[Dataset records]
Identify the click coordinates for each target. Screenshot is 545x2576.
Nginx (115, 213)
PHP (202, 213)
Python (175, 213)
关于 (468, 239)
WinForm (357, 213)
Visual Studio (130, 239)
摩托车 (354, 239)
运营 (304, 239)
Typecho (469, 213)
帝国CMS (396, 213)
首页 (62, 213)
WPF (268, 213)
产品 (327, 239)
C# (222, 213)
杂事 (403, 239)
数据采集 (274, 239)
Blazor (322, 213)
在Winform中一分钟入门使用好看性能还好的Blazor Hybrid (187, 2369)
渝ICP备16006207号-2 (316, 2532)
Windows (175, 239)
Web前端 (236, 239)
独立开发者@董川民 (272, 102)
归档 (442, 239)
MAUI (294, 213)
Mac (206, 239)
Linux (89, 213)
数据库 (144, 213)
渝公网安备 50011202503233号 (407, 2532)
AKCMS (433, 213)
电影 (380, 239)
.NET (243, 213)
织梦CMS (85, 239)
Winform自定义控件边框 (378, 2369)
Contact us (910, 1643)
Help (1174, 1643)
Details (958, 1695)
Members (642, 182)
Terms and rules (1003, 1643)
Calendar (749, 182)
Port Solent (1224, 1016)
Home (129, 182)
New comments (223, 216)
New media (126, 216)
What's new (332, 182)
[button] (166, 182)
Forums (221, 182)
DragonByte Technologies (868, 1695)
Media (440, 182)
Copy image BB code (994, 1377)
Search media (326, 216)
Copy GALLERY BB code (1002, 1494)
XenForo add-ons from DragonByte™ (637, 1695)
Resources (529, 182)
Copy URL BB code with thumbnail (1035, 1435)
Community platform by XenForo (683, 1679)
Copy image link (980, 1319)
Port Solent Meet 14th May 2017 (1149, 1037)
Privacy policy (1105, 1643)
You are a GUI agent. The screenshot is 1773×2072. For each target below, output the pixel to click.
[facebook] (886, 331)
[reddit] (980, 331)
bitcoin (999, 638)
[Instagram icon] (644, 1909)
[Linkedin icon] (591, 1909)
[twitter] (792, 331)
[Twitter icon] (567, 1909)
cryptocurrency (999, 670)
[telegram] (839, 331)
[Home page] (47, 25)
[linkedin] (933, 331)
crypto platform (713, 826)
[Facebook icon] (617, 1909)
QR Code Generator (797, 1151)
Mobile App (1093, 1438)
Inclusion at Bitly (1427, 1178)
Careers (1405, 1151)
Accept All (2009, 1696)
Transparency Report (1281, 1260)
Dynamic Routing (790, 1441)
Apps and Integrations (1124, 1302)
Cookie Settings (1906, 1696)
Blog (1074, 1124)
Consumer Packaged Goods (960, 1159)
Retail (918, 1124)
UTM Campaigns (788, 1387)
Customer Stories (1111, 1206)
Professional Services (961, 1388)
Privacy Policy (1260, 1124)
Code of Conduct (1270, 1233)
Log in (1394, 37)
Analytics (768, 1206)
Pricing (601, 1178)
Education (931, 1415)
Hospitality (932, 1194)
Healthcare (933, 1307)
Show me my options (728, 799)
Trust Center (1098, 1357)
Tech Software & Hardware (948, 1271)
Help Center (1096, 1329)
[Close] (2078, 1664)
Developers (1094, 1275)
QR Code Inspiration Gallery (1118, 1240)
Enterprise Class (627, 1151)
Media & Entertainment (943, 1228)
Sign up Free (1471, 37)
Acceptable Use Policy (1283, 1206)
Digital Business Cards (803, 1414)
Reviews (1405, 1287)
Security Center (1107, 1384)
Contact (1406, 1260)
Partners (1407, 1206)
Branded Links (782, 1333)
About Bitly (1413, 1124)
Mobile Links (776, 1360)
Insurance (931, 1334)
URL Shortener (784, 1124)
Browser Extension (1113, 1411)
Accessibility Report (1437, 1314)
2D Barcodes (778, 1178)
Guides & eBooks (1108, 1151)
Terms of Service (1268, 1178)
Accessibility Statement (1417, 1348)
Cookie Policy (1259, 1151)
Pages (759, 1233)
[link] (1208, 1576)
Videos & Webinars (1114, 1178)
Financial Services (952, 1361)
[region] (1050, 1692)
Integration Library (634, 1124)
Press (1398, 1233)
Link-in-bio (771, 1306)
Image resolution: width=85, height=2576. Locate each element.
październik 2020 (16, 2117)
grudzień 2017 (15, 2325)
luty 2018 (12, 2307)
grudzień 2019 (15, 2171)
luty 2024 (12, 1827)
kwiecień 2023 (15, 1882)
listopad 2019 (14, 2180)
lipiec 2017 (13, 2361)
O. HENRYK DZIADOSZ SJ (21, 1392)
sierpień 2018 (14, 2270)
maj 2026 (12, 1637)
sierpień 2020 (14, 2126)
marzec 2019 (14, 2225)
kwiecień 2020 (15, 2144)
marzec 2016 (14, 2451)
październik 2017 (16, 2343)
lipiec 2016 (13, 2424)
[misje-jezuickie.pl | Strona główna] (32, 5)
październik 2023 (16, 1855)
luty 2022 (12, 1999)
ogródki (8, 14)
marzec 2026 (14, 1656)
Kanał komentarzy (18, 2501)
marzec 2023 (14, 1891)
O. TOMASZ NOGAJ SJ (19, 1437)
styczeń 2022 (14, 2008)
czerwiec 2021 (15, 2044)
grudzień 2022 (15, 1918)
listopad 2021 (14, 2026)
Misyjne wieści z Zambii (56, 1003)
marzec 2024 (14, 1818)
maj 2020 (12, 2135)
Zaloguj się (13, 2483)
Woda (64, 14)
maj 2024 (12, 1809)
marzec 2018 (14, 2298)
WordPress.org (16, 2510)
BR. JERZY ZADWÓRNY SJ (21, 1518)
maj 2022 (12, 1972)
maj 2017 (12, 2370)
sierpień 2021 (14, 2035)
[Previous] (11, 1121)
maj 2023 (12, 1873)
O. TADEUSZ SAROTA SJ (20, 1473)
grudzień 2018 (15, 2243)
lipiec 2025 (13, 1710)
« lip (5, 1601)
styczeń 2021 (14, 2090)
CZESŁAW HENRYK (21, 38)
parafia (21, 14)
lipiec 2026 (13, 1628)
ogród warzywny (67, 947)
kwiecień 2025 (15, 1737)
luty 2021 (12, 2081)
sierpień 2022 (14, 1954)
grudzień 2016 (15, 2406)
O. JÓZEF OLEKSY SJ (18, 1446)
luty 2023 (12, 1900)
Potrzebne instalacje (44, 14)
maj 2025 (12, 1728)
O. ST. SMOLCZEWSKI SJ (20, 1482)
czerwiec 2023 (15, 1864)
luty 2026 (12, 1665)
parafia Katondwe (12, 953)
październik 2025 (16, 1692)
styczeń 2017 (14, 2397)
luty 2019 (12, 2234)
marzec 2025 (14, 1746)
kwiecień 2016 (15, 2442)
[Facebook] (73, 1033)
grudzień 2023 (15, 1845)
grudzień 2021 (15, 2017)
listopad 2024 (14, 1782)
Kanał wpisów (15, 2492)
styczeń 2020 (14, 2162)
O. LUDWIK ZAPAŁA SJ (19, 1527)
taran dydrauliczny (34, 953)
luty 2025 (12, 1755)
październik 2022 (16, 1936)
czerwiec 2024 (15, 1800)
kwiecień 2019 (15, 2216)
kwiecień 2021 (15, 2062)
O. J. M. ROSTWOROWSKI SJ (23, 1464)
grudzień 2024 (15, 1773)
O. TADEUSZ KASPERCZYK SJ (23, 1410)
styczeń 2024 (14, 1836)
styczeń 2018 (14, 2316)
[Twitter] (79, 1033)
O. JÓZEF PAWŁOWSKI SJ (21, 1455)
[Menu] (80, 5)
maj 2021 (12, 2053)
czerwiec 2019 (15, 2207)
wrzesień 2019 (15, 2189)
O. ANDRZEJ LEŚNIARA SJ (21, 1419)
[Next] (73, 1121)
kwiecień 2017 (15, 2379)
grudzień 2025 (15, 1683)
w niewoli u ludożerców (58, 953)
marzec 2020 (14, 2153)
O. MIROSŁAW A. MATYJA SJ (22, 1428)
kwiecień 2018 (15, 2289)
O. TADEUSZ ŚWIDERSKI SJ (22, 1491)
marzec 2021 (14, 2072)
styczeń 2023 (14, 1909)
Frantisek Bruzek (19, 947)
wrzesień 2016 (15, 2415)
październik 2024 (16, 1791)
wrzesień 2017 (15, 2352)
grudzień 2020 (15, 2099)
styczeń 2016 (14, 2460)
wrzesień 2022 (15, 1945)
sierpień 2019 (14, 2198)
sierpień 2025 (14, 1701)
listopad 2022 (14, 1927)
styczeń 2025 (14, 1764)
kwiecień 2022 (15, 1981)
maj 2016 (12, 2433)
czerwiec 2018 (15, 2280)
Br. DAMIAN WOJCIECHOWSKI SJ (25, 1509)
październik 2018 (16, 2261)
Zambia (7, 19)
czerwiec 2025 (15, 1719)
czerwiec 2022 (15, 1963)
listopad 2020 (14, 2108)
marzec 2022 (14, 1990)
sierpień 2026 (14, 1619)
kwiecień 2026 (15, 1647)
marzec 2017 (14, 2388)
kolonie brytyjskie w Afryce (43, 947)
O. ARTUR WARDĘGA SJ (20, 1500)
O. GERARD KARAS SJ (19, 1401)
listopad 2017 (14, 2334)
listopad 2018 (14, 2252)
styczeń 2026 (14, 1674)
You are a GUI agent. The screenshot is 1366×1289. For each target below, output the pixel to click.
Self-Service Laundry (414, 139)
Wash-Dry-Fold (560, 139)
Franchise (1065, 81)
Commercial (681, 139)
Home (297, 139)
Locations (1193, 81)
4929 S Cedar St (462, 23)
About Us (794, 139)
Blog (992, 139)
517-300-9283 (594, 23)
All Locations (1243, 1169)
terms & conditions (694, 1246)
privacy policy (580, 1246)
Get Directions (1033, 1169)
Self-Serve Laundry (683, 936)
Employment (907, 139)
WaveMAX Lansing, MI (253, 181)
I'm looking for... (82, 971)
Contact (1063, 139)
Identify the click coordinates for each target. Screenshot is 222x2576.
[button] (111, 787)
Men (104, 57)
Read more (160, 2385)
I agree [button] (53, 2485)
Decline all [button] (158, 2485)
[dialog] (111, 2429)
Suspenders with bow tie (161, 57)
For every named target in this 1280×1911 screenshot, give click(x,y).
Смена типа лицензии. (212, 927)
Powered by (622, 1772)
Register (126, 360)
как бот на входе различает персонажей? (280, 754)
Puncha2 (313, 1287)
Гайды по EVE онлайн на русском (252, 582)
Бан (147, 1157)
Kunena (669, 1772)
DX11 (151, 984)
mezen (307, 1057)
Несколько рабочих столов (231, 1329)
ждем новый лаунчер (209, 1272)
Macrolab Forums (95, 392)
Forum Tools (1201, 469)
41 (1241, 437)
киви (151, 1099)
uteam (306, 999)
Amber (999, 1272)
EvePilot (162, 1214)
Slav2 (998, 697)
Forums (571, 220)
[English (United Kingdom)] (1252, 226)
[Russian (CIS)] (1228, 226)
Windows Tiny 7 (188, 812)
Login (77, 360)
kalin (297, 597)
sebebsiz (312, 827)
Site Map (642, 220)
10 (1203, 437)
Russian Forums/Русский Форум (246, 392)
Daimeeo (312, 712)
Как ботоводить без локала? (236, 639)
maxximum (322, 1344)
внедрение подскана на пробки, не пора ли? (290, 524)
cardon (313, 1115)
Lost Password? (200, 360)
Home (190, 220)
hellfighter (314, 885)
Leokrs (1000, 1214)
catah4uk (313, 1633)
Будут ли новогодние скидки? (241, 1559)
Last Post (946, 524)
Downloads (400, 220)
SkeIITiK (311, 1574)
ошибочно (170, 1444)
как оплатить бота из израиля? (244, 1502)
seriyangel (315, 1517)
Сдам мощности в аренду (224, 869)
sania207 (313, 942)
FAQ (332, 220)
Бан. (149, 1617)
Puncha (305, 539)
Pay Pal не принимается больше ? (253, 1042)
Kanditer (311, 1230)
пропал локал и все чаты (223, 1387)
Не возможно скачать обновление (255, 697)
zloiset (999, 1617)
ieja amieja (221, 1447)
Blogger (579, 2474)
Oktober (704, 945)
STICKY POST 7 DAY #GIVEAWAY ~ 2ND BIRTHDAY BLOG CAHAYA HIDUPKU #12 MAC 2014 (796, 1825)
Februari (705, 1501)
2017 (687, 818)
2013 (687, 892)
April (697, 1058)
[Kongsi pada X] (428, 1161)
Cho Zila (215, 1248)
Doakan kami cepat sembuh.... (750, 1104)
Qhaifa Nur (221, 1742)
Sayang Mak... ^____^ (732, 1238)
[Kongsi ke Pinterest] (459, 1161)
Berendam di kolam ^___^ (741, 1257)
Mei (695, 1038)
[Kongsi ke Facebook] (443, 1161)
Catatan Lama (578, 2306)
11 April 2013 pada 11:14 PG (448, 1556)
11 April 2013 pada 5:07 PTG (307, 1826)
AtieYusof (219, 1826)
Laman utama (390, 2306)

*What to do*: The stretch of entries above that starts with the line containing "Videos & Webinars (1114, 1178)" and goes on through the line containing "ogród warzywny (67, 947)" is to be transcribed exactly, and no other line is to be transcribed.

*Problem solution*:
Videos & Webinars (1114, 1178)
Financial Services (952, 1361)
[region] (1050, 1692)
Integration Library (634, 1124)
Press (1398, 1233)
Link-in-bio (771, 1306)
Image resolution: width=85, height=2576. Locate each element.
październik 2020 (16, 2117)
grudzień 2017 (15, 2325)
luty 2018 (12, 2307)
grudzień 2019 (15, 2171)
luty 2024 (12, 1827)
kwiecień 2023 (15, 1882)
listopad 2019 (14, 2180)
lipiec 2017 (13, 2361)
O. HENRYK DZIADOSZ SJ (21, 1392)
sierpień 2018 (14, 2270)
maj 2026 (12, 1637)
sierpień 2020 (14, 2126)
marzec 2019 (14, 2225)
kwiecień 2020 (15, 2144)
marzec 2016 (14, 2451)
październik 2017 (16, 2343)
lipiec 2016 (13, 2424)
[misje-jezuickie.pl | Strona główna] (32, 5)
październik 2023 (16, 1855)
luty 2022 (12, 1999)
ogródki (8, 14)
marzec 2026 (14, 1656)
Kanał komentarzy (18, 2501)
marzec 2023 (14, 1891)
O. TOMASZ NOGAJ SJ (19, 1437)
styczeń 2022 (14, 2008)
czerwiec 2021 (15, 2044)
grudzień 2022 (15, 1918)
listopad 2021 (14, 2026)
Misyjne wieści z Zambii (56, 1003)
marzec 2024 (14, 1818)
maj 2020 (12, 2135)
Zaloguj się (13, 2483)
Woda (64, 14)
maj 2024 (12, 1809)
marzec 2018 (14, 2298)
WordPress.org (16, 2510)
BR. JERZY ZADWÓRNY SJ (21, 1518)
maj 2022 (12, 1972)
maj 2017 (12, 2370)
sierpień 2021 (14, 2035)
[Previous] (11, 1121)
maj 2023 (12, 1873)
O. TADEUSZ SAROTA SJ (20, 1473)
grudzień 2018 (15, 2243)
lipiec 2025 (13, 1710)
« lip (5, 1601)
styczeń 2021 (14, 2090)
CZESŁAW HENRYK (21, 38)
parafia (21, 14)
lipiec 2026 (13, 1628)
ogród warzywny (67, 947)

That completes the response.